More rain! Never mind! The plants do so much better when nature waters them – somehow the rainwater penetrates plant and soil far more efficiently than a hose can. Plus, weeding is easier when the soil is wet and everything smells so nice. The downside? I can’t excuse myself from housework . . . although, there’s always something to do in the potting shed! How do you prioritise your time around your home or allotment?
The purple sprouting broccoli lasted so much longer this year. It’s early June and I’ve just stopped picking it as it is in flower and will be too tough to eat – but just in time for the first broad beans. I have the baby pods whole and when the
first ones have set I pinch out the tops and eat those as greens – yummy stir-fry! I saw that one or two pea pods have set too. What spring vegetables do you look forward to most? How do you like them prepared?

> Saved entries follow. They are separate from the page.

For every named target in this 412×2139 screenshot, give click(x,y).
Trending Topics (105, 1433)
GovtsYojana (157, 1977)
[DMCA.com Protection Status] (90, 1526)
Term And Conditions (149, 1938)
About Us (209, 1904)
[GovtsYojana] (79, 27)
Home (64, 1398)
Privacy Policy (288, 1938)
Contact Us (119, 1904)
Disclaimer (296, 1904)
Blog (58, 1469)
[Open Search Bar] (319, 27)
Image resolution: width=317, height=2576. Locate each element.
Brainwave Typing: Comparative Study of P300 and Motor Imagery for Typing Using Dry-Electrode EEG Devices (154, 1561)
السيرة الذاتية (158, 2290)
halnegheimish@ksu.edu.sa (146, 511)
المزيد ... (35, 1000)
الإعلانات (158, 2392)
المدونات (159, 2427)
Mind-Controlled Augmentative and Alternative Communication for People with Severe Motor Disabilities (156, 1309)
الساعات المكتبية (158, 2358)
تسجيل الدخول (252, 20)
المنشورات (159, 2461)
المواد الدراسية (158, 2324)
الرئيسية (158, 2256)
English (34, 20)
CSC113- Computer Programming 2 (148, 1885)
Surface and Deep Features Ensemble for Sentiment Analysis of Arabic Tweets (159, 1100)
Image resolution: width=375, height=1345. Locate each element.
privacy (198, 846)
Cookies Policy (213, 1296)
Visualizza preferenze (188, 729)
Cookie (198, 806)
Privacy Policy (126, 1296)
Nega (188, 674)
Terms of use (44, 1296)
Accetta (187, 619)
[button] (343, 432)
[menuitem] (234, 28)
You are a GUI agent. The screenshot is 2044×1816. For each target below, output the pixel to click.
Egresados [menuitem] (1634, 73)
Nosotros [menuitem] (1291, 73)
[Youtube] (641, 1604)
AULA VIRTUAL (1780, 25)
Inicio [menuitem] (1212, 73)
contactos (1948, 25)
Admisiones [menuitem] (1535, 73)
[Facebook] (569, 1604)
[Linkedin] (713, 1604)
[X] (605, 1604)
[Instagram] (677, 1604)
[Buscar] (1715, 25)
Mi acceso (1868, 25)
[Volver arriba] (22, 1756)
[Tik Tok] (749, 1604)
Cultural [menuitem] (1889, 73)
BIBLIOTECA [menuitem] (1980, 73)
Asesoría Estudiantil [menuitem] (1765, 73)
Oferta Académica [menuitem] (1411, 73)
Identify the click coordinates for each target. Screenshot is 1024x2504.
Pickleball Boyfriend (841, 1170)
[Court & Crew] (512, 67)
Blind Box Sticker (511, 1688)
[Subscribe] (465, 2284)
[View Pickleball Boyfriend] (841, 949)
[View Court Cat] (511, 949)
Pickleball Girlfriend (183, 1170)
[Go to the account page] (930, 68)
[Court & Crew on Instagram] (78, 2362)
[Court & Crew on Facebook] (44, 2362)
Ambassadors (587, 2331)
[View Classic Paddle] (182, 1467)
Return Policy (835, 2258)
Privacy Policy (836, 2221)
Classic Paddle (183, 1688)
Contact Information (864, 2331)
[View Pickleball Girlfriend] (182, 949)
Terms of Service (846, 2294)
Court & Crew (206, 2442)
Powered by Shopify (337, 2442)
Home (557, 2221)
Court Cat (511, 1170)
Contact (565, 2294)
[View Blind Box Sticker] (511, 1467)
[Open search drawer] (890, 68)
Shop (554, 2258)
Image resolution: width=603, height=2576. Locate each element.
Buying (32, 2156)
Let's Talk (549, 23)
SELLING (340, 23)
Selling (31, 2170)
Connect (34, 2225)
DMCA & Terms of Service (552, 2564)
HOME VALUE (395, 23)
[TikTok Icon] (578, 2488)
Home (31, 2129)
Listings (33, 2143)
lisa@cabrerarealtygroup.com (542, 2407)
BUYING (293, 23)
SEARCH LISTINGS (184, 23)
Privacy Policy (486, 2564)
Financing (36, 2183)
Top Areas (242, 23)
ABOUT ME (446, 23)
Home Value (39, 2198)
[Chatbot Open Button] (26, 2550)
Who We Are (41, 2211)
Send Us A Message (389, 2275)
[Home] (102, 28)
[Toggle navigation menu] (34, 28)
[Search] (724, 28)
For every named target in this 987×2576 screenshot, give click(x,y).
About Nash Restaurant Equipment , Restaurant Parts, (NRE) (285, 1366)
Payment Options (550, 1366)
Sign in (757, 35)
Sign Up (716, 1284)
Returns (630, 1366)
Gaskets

Early last year in a bid to rid bindweed, I had my whole long border up. I divided and potted up perennials, put bulbs aside, pulled up as much of the pernicious root systems as I could and left them to wither and die! Then I dug in lots of my lovely garden compost and replanted. Last summer, the border looked glorious – this year even better – however, of course, the bindweed is back! Such is life. What is your worst weed? Have you managed to beat it?
Composting, I maintain, is a form of alchemy! Taking raw, base materials and turning them into black gold! I wonder who first thought of it – in primitive times, perhaps. My heap is six feet by three and growing as the garden matures.
Synergy, perhaps? I love the fact that the garden feeds itself and it’s a good place to put any slugs and snails I catch to help the process. Life, death, decay and life again: primordial recycling.
Having returned from a week away, I was delighted and yet shocked to see how my beans and potatoes had progressed.
The bean seeds had been planted just a few weeks ago and placed in my newly constructed growing rack. Thanks to a week of extraordinarily hot weather, they had not only germinated, but grown a good 6 inches! They were looking pretty leggy so I promptly planted them out in troughs. It was a hasty decision and I’m sure they would be better planted directly into the ground. However, they were desperate for support and the troughs allow me to position them against some wall mounted trellis.
Admittedly, the freshly transplanted beans look rather limp and pathetic, but having settled in they already have some healthy new growth.
The other matter requiring urgent attention was the potatoes which have been chitting on the spare room windowsill for some considerable time. After a slow start (I think due to the cold environment I originally had them in), they’d formed lovely purple sprouts and were ready to go outside. I’m aware that many people follow the tradition of planting potatoes on St Patrick’s Day; meaning I’m falling well behind schedule this year. But having moved house in the spring, I hope I can be forgiven for my slow progress in this area.
Not wanting to use up too much ground space I chose to plant the potatoes in an unused compost bin. I already have 2 full ones; how much compost does one girl need? I’m not sure how suitable a vessel this large black container will be. I have in the past found potato peelings sprouting in my compost bin so it should provide a reasonably appropriate environment. The plastic monstrosity is not something I wish to have on display so I’ve hidden it behind some dense shrubs at the back of the flowerbed. It’s a sunny spot so I don’t think it will suffer too much from lack of light. To inhibit weed growth I lined the base with some old cardboard and then covered it with a layer of compost. The seed potatoes went on top and were covered with another layer of soil.
After a good watering I crossed my fingers and left them to it. Hopefully in a few months I’ll be harvesting bin loads of potatoes to feed my sons; who are themselves sprouting up!